Nevertheless, I remember! Certain terrible Tony Scott films seen at the time of their theatrical release seared themselves directly into my muscle-memory, so I still wince violently just at the mention of a Scott title like The Last Boy Scout!
Tony Scott’s expensive, distracting, phony, overblown TV-ad directing tics are now his “groundbreaking visual style”! Getting R-ratings for action films now constitutes “fighting the good fight”! Is there anything we WON’T praise if it was done by a newly dead celebrity?
Oh, hell, there’s no use fighting it. I will now capitulate to public pressure and find something to praise about Tony Scott.
Well, I will give him this: he died interestingly. Very few famous people kill themselves deliberately and unequivocally, in such a way that it can’t be argued they took an accidental overdose of their drug of choice or something like that. (Lots of seemingly accidental overdoses: Heath Ledger, Elvis Presley, Jimi Hendrix, Janis Joplin, Judy Garland, Marilyn Monroe…)
But I can’t think of a single one who ever did it by jumping off a bridge into deep water. Spalding Gray jumped off the Staten Island Ferry to his death, and Hart Crane also jumped off a ship, and Capucine jumped out a tall building window, and Virginia Woolf drowned herself. Those are the closest to the Tony Scott Method that I can come up with.

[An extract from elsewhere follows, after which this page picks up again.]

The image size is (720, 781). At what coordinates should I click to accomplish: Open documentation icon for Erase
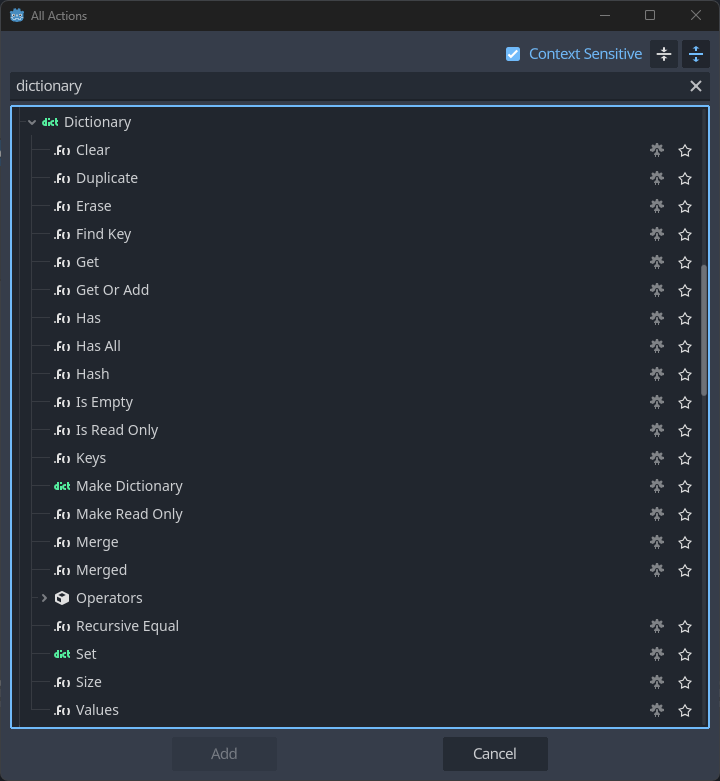pyautogui.click(x=657, y=206)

No, more typically it’s guns (Hunter S. Thompson, Kurt Cobain, Freddie Prinze, Ernest Hemingway, Gig Young, George Reeves—unless he was actually murdered), or pills (George Sanders, Lupe Velez) or pills plus wrist-slitting (Diane Arbus, Max Linder), or hanging (Alexander McQueen, David Carradine).
Jumping off a bridge is pretty bold. And he didn’t hesitate, either, according to witness reports—just up and over.
So, points for a remarkable celebrity death, Tony Scott!